## SHORT EXERCISE
Return every line of the listing below word for word, but leave out the pictures.

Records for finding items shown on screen
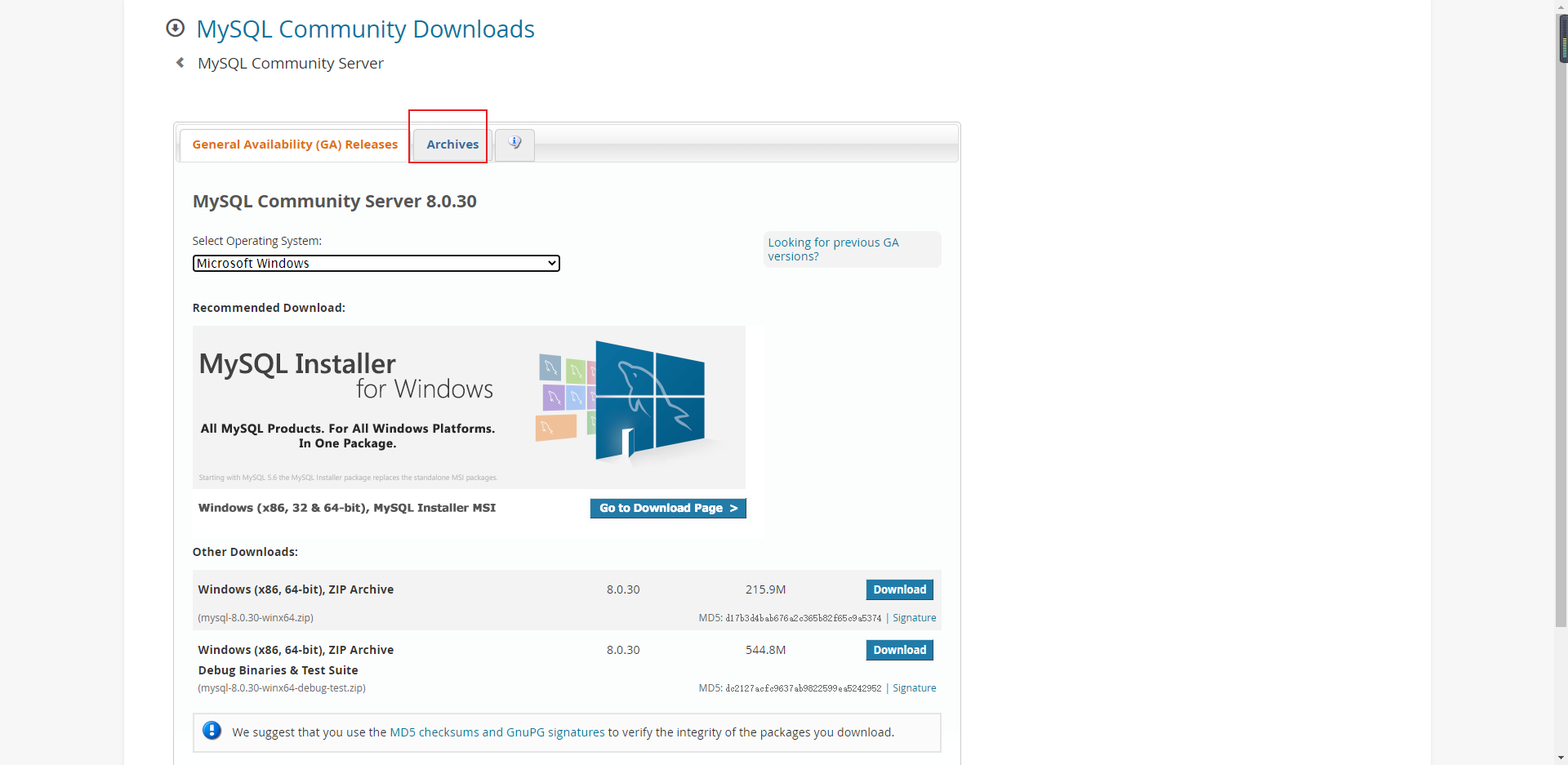Open the Select Operating System dropdown
The image size is (1568, 765).
(x=376, y=263)
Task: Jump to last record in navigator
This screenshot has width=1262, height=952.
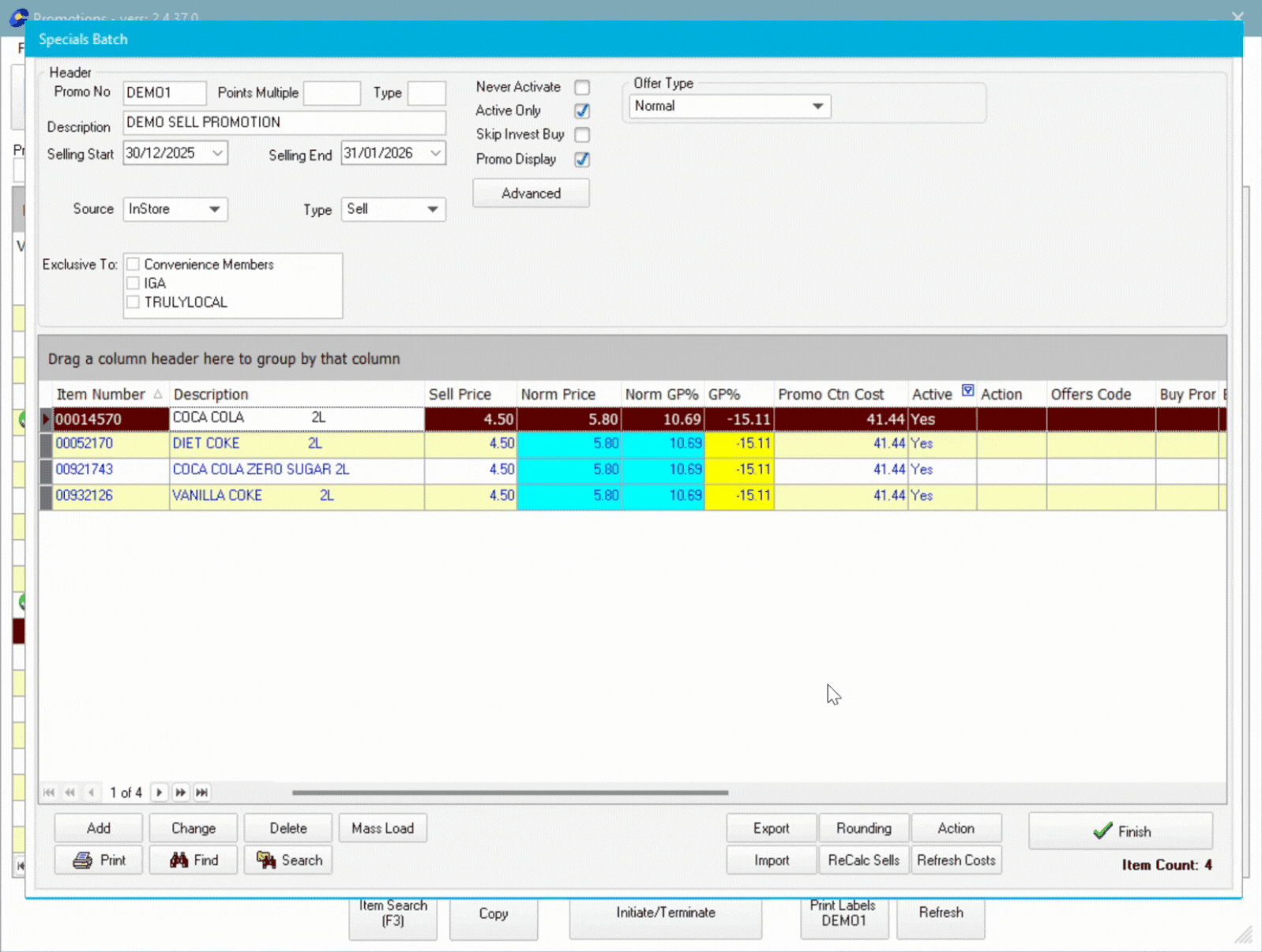Action: coord(202,793)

## SOLUTION TO THE PROBLEM
Open the Select Operating System dropdown
The image size is (1568, 765).
(x=376, y=263)
Task: Jump to last record in navigator
This screenshot has width=1262, height=952.
Action: coord(202,793)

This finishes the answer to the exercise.